Os crimes e a responsabilidade do presidente da República

por Felipe Rissotti Balthazar

Na história política do nosso país, não é de hoje que ouvimos falar sobre a possibilidade de responsabilização daquele que ocupa o mais alto cargo da República. Desde o ano de 1945, já foram abertos 5 processos de Impeachment contra Presidentes da República, sendo o primeiro aberto contra o então Presidente Getúlio Vargas, que na época foi rejeitado pelo plenário da Câmara Federal, atualmente conhecida como Câmara dos Deputados. 

O segundo foi contra Carlos Luz e o terceiro, contra Café Filho, que ocorreu de forma “apressada”, na época. O penúltimo se deu contra Fernando Collor, que, embora tenha renunciado durante o processo, não conseguiu “escapar” da sua responsabilização e, consequentemente, seu afastamento e inelegibilidade por 8 anos.

═══

### Tarefa proposta
Transcreva na íntegra, sem nenhuma alteração, o texto acima sobre os crimes e a responsabilidade do presidente da República. A listagem provém de outra fonte.

### Dados de origem
═══

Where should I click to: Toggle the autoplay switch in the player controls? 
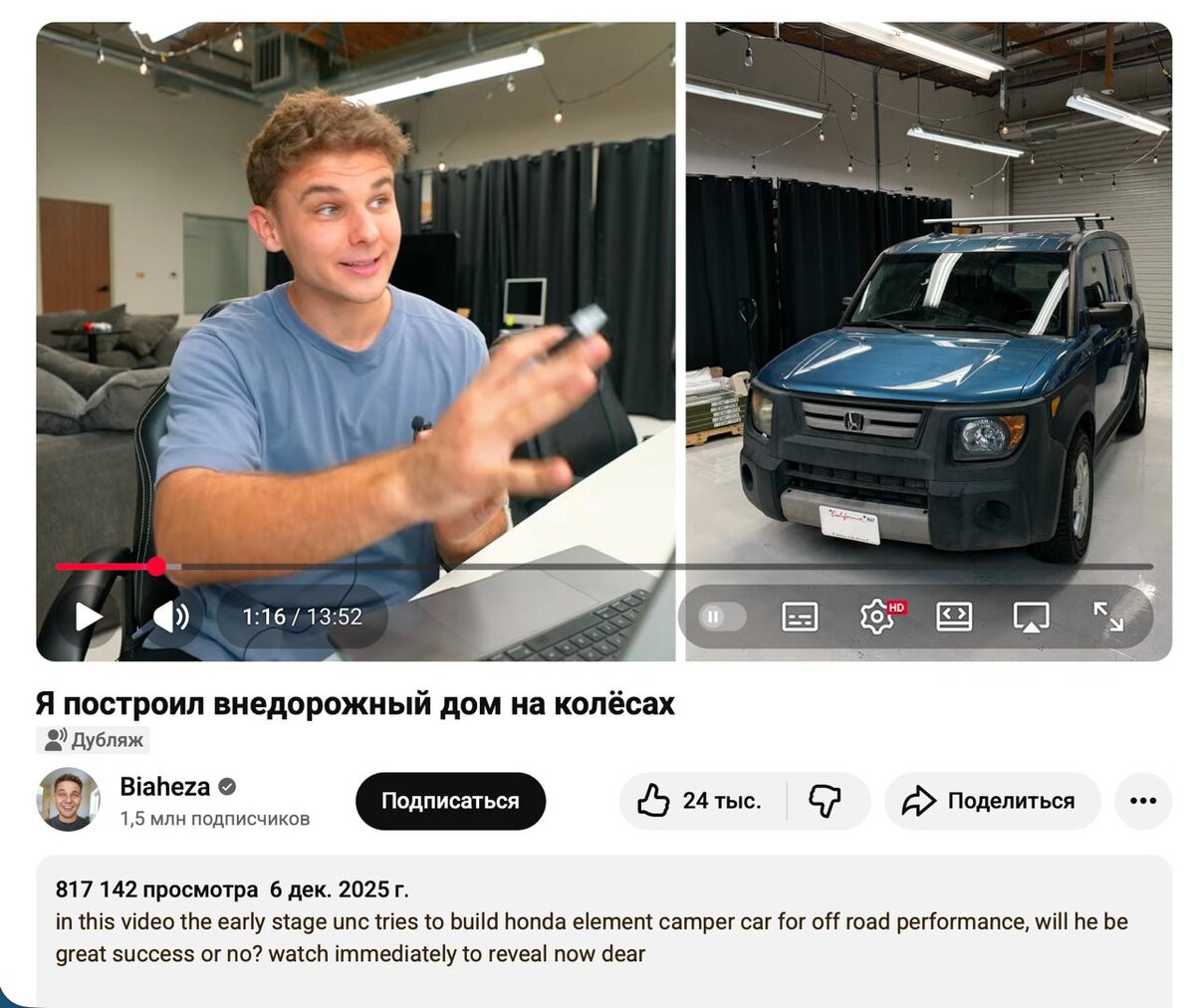click(722, 618)
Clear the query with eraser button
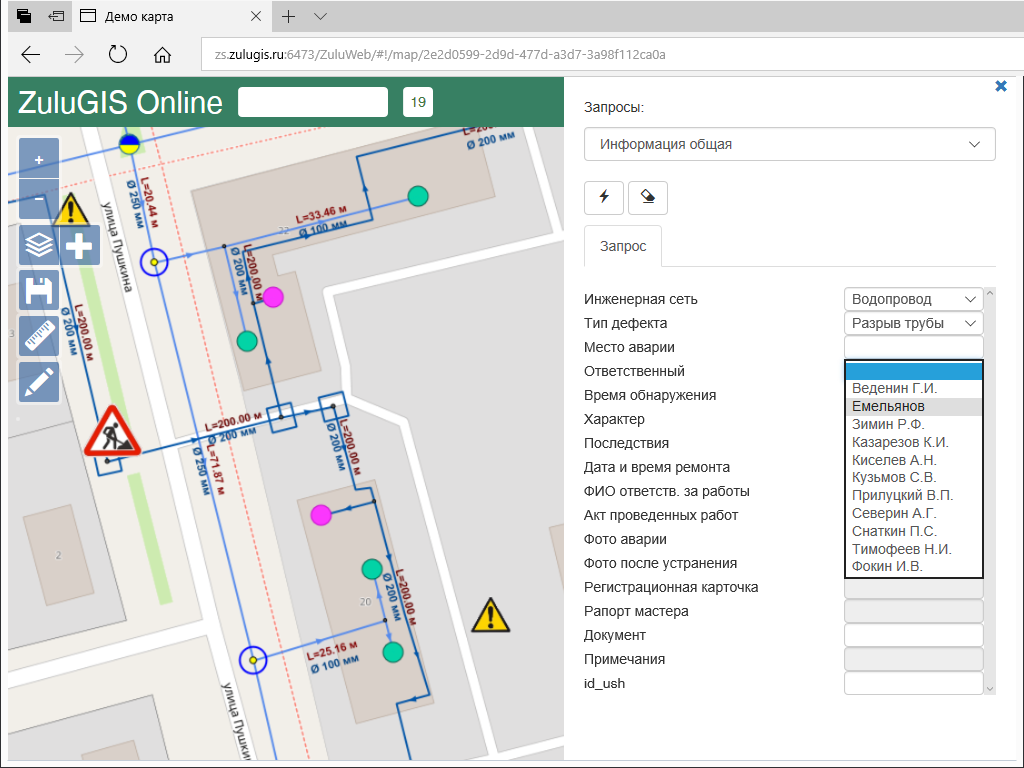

═══

### Resposta completa
Os crimes e a responsabilidade do presidente da República

por Felipe Rissotti Balthazar

Na história política do nosso país, não é de hoje que ouvimos falar sobre a possibilidade de responsabilização daquele que ocupa o mais alto cargo da República. Desde o ano de 1945, já foram abertos 5 processos de Impeachment contra Presidentes da República, sendo o primeiro aberto contra o então Presidente Getúlio Vargas, que na época foi rejeitado pelo plenário da Câmara Federal, atualmente conhecida como Câmara dos Deputados. 

O segundo foi contra Carlos Luz e o terceiro, contra Café Filho, que ocorreu de forma “apressada”, na época. O penúltimo se deu contra Fernando Collor, que, embora tenha renunciado durante o processo, não conseguiu “escapar” da sua responsabilização e, consequentemente, seu afastamento e inelegibilidade por 8 anos.